Task item =>
Answer the following from the text on DNA methylation in cattle below.
(a) For how many days are embryos cultured in vitro during IVP before implantation?
(b) How old were the calves from which Rabaglino et al. obtained tissues?
(c) How many CpG-SNPs did the 1000 Bull Genomes Project data show at CoRSIVs and at control regions?

Most human CoRSIVs are associated with genetic variants [15]. We therefore analyzed genoty** data of Zhou et al. [16], including both SNPs and insertions/deletions (indels), on the two cows in our screen to investigate genetic variation in 1 kb windows centered on CoRSIV and control regions. Indeed, whereas genetic variants in the vicinity of control regions were over 100% more likely to be concordant than discordant, in the vicinity of CoRSIVs this increment was just 38% (Fig. 3C; P = 2.3 × 10–6). In humans, genomic regions flanking CoRSIVs show long-range enrichment of specific classes of LINE1 and LTR transposable elements, and depletion of CpG islands (CGIs) and SINEs [15]. Possibly due to the limited number of CoRSIVs identified here, we detected no long-range enrichment of transposable elements at genomic regions flanking cattle CoRSIVs. Although there are many LINE1, LINE2, and LTR elements within 50 kb of cattle CoRSIVs (Fig. 3D), the patterns of their distributions were not obviously different from those in the vicinity of control regions (Additional file 2: Fig. S6).

Establishment of DNA methylation at cattle CoRSIVs is sensitive to periconceptional environment

Embryo transfer is one of the most common forms of assisted reproductive technologies (ART) used for cattle reproduction, involving the creation of embryos either through in vivo methods (multiple ovulation and embryo transfer (MOET)) or through in vitro embryo production (IVP), in which immature oocytes are collected from live cows and fertilized ex vivo, followed by in vitro embryo culture for 5–7 days prior to implantation in a recipient cow [19] (Fig. 4A). We used an existing WGBS data set [19] to test whether DNA methylation at CoRSIVs is particularly sensitive to the effects of embryo culture during IVP.

Fig. 4
figure 4

Establishment of DNA methylation at cattle CoRSIVs is particularly labile to periconceptional environment. A Graphic illustration of IVP/MOET experiments. B Overlap of differentially methylated regions (DMRs) between IVP and MOET offspring with CoRSIVs and control regions in three tissues: liver, muscle, and hypothalamus. C-E For the IVP vs. MOET experiments, volcano plots illustrating significant differences in average methylation between IVP and MOET at 217 CoRSIVs and matched control regions in (C) liver, (D) muscle, and (E) hypothalamus. Each point represents a CoRSIV or control region. P values are adjusted for multiple testing; significant p values are shown in pink

Rabaglino et al. [19] obtained multiple tissues from three-month-old calves produced by IVP (n = 4) and by MOET (control, n = 4) and performed WGBS. We analyzed the WGBS data on liver, muscle, and hypothalamus (representing embryonic endoderm, mesoderm, and ectoderm, respectively) and identified differentially methylated regions (DMRs) between IVP and MOET calves (Additional file 1: Table S7-S9). Our statistical tests were based on comparing CoRSIVs with matched control regions. Given the small number of animals studied (n = 4 per group), we recognized that if there are more SNPs affecting CpG sites (CpG-SNPs) within CoRSIVs than control regions, chance genetic differences between the groups could masquerade as methylation differences. Using data from the 1000 Bull Genomes Project [20], we found nearly the same number of CpG-SNPs at CoRSIVs and control regions (86 and 76, respectively). Moreover, of the 217 CoRSIVs or control regions, nearly the same number contain at least one CpG-SNP (58 and 59, respectively), alleviating concerns of potential genetic confounding. Strikingly, DMRs between the IVP and MOET calves were over five to ten times more likely to overlap CoRSIVs than control regions, depending on the tissue (Fig. 4B; P = 4.4 × 10–3, 0.01, 0.03 for liver, muscle, and hypothalamus, respectively; Additional file 1: Table S10-S12). Generally, the effects of IVP on DNA methylation varied by tissue. Across all DMRs, compared to the MOET group, IVP animals showed a bias toward lower methylation in liver (Additional file 2: Fig. S7A; P = 1.48 × 10−31), and higher methylation in hypothalamus (Additional file 2: Fig. S7B; P = 1.32 × 10−82) and muscle (Additional file 2: Fig. S7C; P = 4.41 × 10−10). Conversely, consistent with their systemic nature, this tissue-specificity was not found at DMRs overlap** CoRSIVs, which tended to exhibit higher methylation in IVP cattle in all three tissues (Additional file 2: Fig. S8). Because of the relatively small number of DMRs, we conducted a complementary analysis using chi-square tests based on read-level counts of methylation in the IVP vs. MOET offspring. This analysis detected many more group differences in methylation at CoRSIVs than in control regions (Fig. 4C-E; P = 0.024, 0.09, 0.025 for liver, muscle, and hypothalamus), corroborating the DMR-based results. A chi-square test across the three tissues yielded a P value of 0.025.

Data below =>
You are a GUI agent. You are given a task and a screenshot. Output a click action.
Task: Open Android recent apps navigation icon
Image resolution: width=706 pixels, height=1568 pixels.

Completed exercise =>
(a) 5–7 days.
(b) Three months old.
(c) 86 at CoRSIVs and 76 at control regions.